Friday, June 11, 2021

Bahaya Taper Tantrum

 





Dalam hal sistem moneter, AS itu negara adidaya. Itu harus diakui. Karena suka tidak suka bahwa mata uang dolar sudah menjadi mata uang dunia. Kalau bicara economy recovery  AS ya, tidak bisa dilepaskan dari recovery dunia. Sebelumnya semua tahu, AS mengalami krisis financial sejak tahun 2008. Setelah itu terus menghadapi goncangan, terutama  semakin menciutnya dunia usaha akibat ekpansi produk China yang mengalahkan produksi domestik AS.  Kemudian berlanjut dengan perang dagang China-AS yang berdampak luas kepada negara  mitra dagang AS lainnya. Dollar semakin tertekan dan defisit anggaran AS juga semakin melebar. 

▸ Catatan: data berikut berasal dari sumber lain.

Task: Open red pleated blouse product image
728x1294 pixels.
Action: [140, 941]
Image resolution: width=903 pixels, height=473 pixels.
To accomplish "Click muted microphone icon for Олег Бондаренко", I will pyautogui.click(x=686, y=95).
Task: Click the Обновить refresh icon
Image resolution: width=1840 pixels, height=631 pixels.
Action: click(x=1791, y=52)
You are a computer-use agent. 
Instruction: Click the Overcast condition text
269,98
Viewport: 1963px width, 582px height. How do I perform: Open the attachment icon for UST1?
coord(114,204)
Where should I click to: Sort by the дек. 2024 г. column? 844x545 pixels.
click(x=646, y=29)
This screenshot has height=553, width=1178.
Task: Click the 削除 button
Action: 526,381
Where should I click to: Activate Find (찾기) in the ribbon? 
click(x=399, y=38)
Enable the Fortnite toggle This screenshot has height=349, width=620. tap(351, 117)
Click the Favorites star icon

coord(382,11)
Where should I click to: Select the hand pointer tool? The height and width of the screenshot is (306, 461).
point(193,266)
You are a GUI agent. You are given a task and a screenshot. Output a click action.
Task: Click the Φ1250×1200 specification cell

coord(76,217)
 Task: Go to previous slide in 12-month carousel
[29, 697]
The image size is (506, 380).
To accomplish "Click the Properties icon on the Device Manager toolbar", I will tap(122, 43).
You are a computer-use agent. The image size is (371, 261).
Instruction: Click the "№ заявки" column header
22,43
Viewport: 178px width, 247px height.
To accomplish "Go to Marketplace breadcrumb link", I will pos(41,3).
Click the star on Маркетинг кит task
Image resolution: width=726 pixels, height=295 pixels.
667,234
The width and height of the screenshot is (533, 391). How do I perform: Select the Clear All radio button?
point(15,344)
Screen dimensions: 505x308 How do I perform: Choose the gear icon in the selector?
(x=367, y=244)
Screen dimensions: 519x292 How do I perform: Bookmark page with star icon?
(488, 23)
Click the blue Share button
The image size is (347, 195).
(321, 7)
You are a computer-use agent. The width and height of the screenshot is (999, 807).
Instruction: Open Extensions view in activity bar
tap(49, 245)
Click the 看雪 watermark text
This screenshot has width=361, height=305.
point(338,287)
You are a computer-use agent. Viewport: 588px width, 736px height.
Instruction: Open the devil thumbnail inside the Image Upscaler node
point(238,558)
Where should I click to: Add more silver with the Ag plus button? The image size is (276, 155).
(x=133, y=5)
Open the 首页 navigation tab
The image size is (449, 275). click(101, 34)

Atas dasar itulah AS mengeluarkan senjata ampuhnya dalam menyelamatkan ekonominya. Yaitu dengan mencetak uang secara tidak langsung. Gimana caranya? Yaitu melalui skema QE ( Quantitative Easing ) Pemerintah AS menerbitkan surat utang ( US treasury). Surat utang ini tidak dijual kepada publik. Tetapi dijual kepada The Fed ( bank Central). Darimana the Fed dapatkan uang? ya the fed cetak uang. Nah uang inilah yang dipompa ke sektor perbankan agar perbankan ada darah untuk mendorong dunia usaha melakukan ekspansi. Kalau dunia usaha ekspansi, maka angkatan kerja terserap dan otomatis konsumsi meningkat. Ekonomi pulih.


Tapi bukan itu saja. Uang yang dipompa oleh the Fed juga dipakai untuk  menstabilkan mata uang dollar di negara manapun. The fed mengeluarkan berbagai fitur kepada negara yang mempunyai cadangan dolar tinggi agar bisa mengamankan kursnya. Misal, Bank Indonesia dapatkan fasilitan REPO line dari The fed senilai USD60 miliar. ini akan memperkuat second line of defense BI teradap gejolak Rupiah. Kebijakan suku bunga the fed akan mempengaruhi aliran modal. Kalau suku bunga rendah, maka uang akan mengalir ke luar AS untuk masuk ke pasar modal dan pasar uang di negara lain. Karena spread yang lebar itu menguntungkan daripada simpan di AS. 


Nah apa jadinya kalau the Fed membuat kebijakan menaikkan suku bunga? Itu artinya sinyal perbaikan ekonomi AS sedang berlangsung dengan ditandai inflasi naik. Tentu dollar akan pulang kampung. Ini berhaya bagi negara lain yang likuiditasnya tergantung kepada dollar. Likuiditas mengering akan membuat index pasar modal jatuh. Pasar obligasi juga kering. Ekspasi bisnis dan investasi lewat hutang sudah semakin sulit.  Rupiah akan dihajar pasar. Terjadi aksi jual obligasi Valas kita dipasar dan harga akan semakin jatuh. Tetapi bisa saja suku bunga tidak naik tetapi the fed mengurangi pembelian surat utang. Ini sangat berhaya. Karena kebijakannya adalah melawan hantu, yaitu inflasi. 


Solusi bagi pemerintah mengantisipasi dampak mengeringnya likuiditas adalah  Bank Indonesia (BI) harus menaikkan suku bunga acuan, yang saat ini sudah mencapai level terendah dalam sejarah yaitu 3,5%. Dan Menteri kabinet harus pastikan konsumsi domestik terjaga, baik dari sisi permitaan maupun supply. Yang utama adalah jaga kebutuhan pokok ( Pangan dan energi). Dan Pak Buwas itu tugasnya sangat penting menjaga sembako aman. Pertamina harus mulai perpanjang kontrak forward future atau stok BBM sebanyak mugkin. Berdasarkan pengalaman sebelumnya tahun 1998, 2008, kita selalu bisa berselancar digelombang krisis. Sekali ini saya yakin kita lebih dewasa menghadapinya dan ketahanan fundametal ekonomi kita juga lentur.  Kita akan baik baik saja. Asalkan berhenti rakus.